◆ **EXTRACT TO READ**
— start —
4. Hirshfeld surface analysis

Intermolecular interactions were investigated by quantitative analysis of the Hirshfeld surface and visualized with CrystalExplorer 21.5 (Spackman et al., 2021 ). The Hirshfeld surface of 1 plotted over shape-index did not have the hourglass figures associated with face-to-face aromatic interactions (Fig. 4). Instead, circular and wedge-shaped blue bumps associated with N3 as the edge of the pyridyl ring (top right) complement a pair of similarly shaped red pits on the face of the N1 pyridyl ring (lower right). The reverse side of the N1 pyridyl ring (upper left) has a multicolored iris-like feature and a large blue bump while complementary characteristics lie across the center of the molecule. A feature reminiscent of a paw print with red digital pad pits extending over the reverse face of the N3 pyridyl ring and a blue metacarpal pad bump over the attached methylene (lower left) complements a reverse-colored paw print overlying the inner edge of the N1 pyridyl ring.
— end —
◆ **INSTRUCTION 1**
Give the number of lines in the records that contain the word "Select".

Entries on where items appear
— start —
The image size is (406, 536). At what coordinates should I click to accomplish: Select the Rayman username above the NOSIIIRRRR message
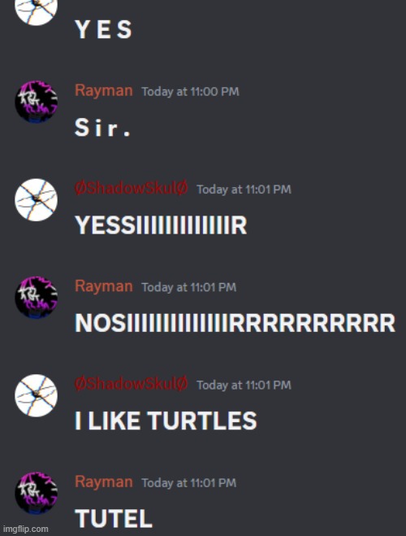(x=104, y=286)
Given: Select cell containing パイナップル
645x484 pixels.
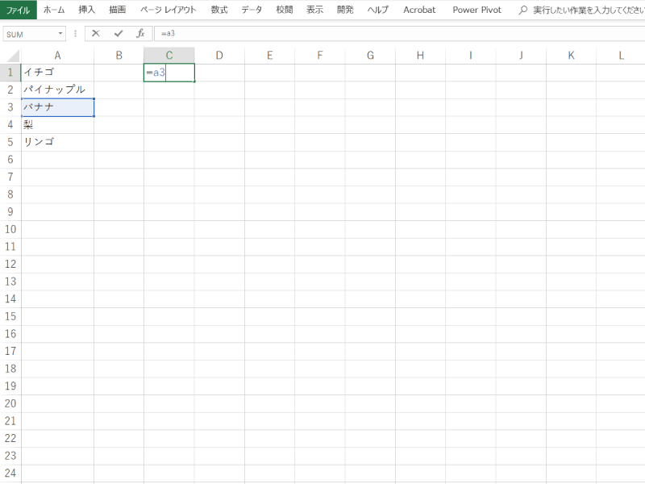Looking at the screenshot, I should (x=57, y=90).
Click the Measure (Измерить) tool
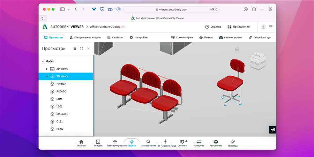 click(x=199, y=142)
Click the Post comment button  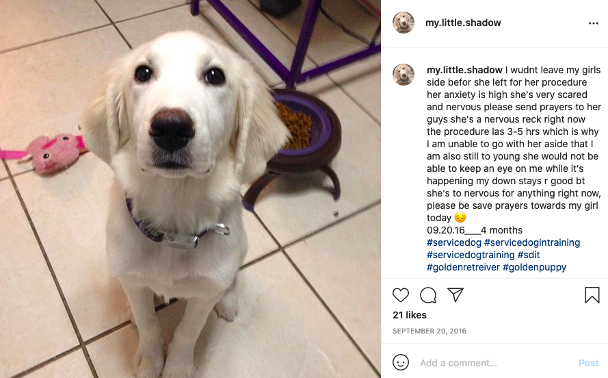pos(589,363)
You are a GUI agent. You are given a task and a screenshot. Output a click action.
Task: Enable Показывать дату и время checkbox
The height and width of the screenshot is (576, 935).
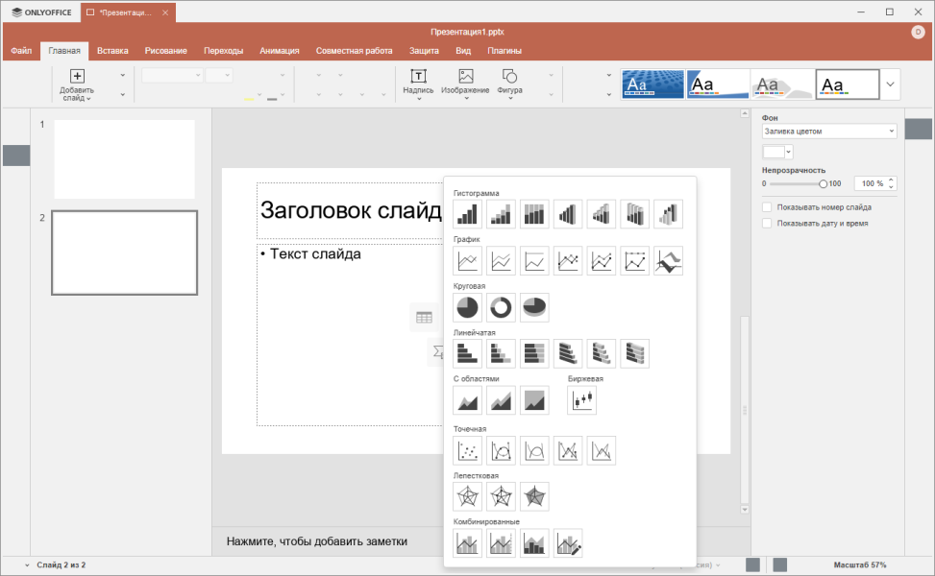[767, 224]
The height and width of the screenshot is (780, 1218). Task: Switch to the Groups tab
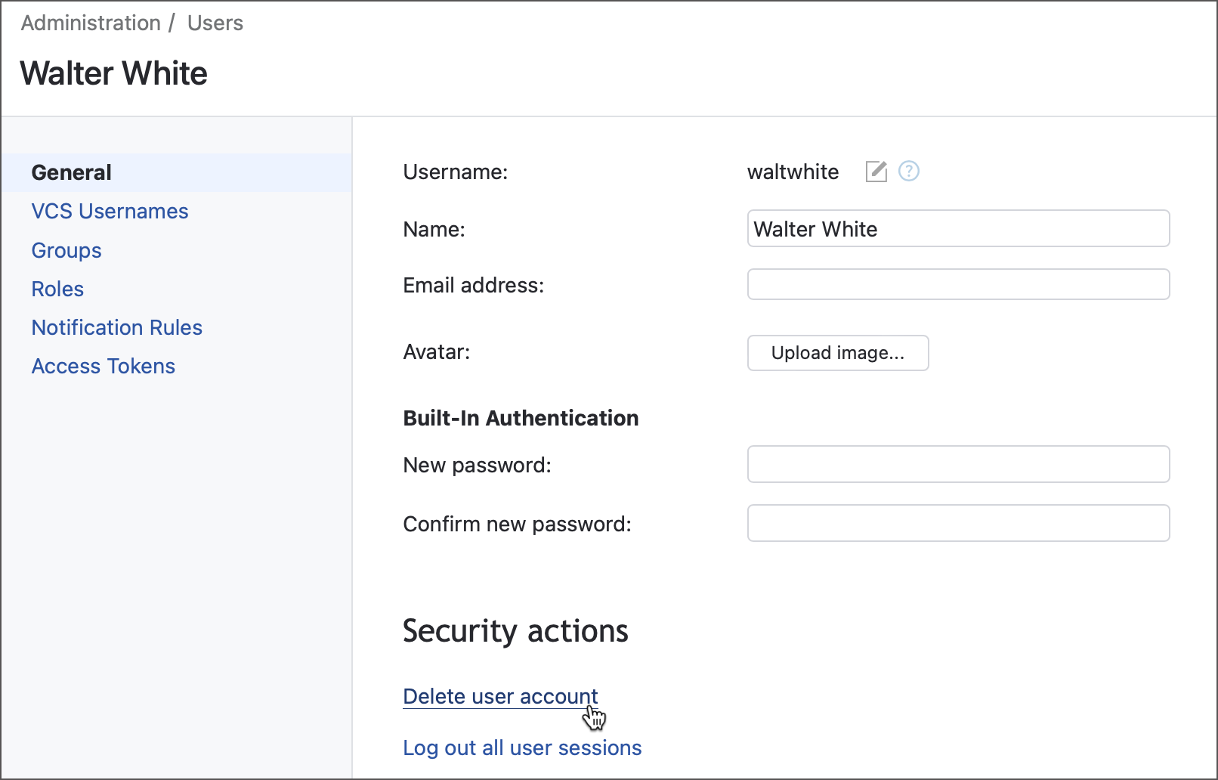[x=66, y=250]
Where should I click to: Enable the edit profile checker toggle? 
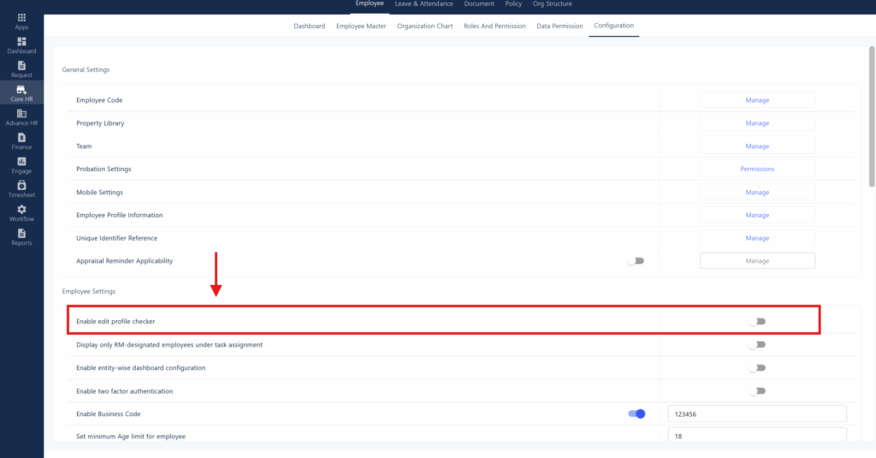pos(756,322)
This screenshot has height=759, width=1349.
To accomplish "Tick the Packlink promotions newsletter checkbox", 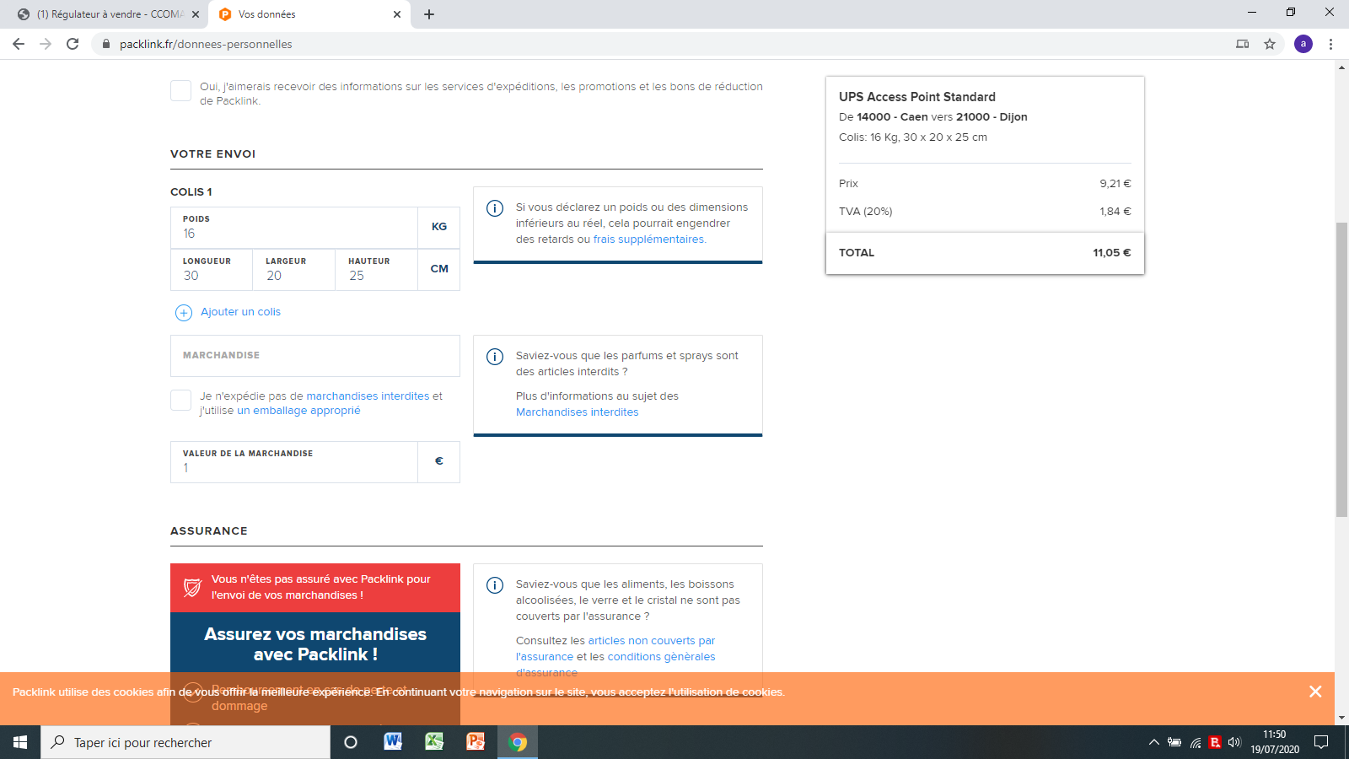I will coord(180,91).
— end —
◆ **INSTRUCTION 2**
Translate this sentence from the Hirshfeld surface analysis text into Spanish: "The Hirshfeld surface of 1 plotted over shape-index did not have the hourglass figures associated with face-to-face aromatic interactions (Fig. 4)."

◆ **RESULT 1**
2

◆ **RESULT 2**
La superficie de Hirshfeld de 1 representada sobre el índice de forma no presentaba las figuras en forma de reloj de arena asociadas con las interacciones aromáticas cara a cara (Fig. 4).